Tribune

Tchad : les communes ont- elles les compétences indispensables pour leurs politiques de développement ?

Tchad : les communes ont- elles les compétences indispensables pour leurs politiques de développement ? 1

Les ressources humaines sont au centre de tout développement. Dans la plupart des organigrammes des communes au Tchad, il n’apparaît nulle part les compétences pouvant aider le Conseil communal dans la mise en œuvre de sa politique urbaine.  Pour assumer correctement  les missions, à elles consacrée par les textes relatifs aux collectivités territoriales décentralisées, notamment la loi n° 002/PR/2OOO du 16 Février 2000, Portant Statuts des Collectivités Territoriales Décentralisées,  il est  indispensable que les communes  aient :

  • Un Secrétaire Général ayant une qualification professionnelle en administration publique ;
  • Un Economiste – Gestionnaire ;
  • Un Planificateur ;
  • Un Statisticien ;
  • Un Ingénieur en Travaux Public et Bâtiment ;
  • Un Ingénieur en Génie Civil ;
  • Un Ingénieur Urbaniste ;
  • Un Technicien Supérieur en Santé, Hygiène et Assainissement ;
  • Un Fiscaliste (pour détecter les niches de recettes dont les activités et matières imposables, fixer le montant des impôts, patentes et taxes et les soumettre à l’appréciation du Conseil communal). La liste n’est pas exhaustive.

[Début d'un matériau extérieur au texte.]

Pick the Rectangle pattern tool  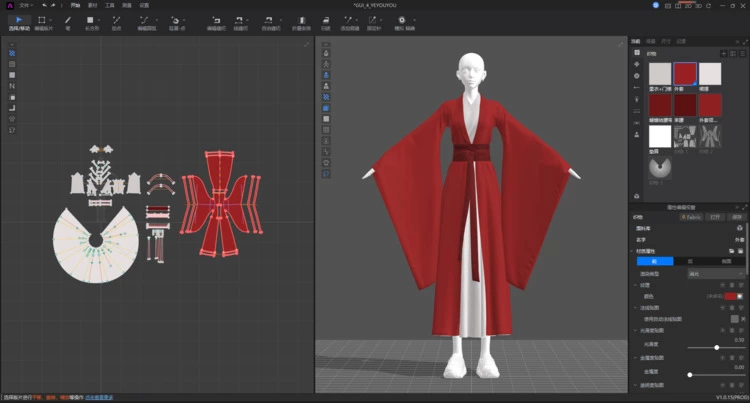[x=90, y=23]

Ces cadres, même si les communes n’ont pas de ressources financière nécessaire pour leur recrutement,  l’Etat peut les  leur fournir au titre de la Loi n° O17/PR/ 2001, Portant Statuts Général de la Fonction Publique, en sa Section III / Du Détachement. Certaines de ces compétences tournent les pouces à ne rien faire, à longueur de journée dans les bureaux, alors qu’elles perçoivent régulièrement leurs traitements, salaires.

Le Ministère de l’Administration du Territoire et de la Bonne Gouvernance, comme l’incivisme est de taille dans ce pays, doit mettre dans son agenda  un projet d’élaboration d’un Code de la Voirie Routière pour protéger les ouvrages urbains et leurs installations accessoires (lampadaires, rond points, caniveaux…) et les détériorations  des chaussées par les tierces personnes. A cet effet, il est souhaitable de créer un numéro vert pour permettre  à tout citoyen de signaler à la Mairie les infractions de voirie.

Aussi, que l’exécution des travaux soit assortie de clauses de garantie  et que les marchés publics soient attribués aux entreprises crédibles.

La refondation du Tchad, le Tchad que nous voulons et Tchad Connexion 2030, tous ces slogans, au relent patriotique, ne doivent- ils pas commencer dans nos familles respectives pour s’étendre à l’Etat et ses démembrements ?

 

                                            Djékourninga Kaoutar Lazare,

                                     Administrateur Civil à la retraite

                                        N’Djaména- Tchad.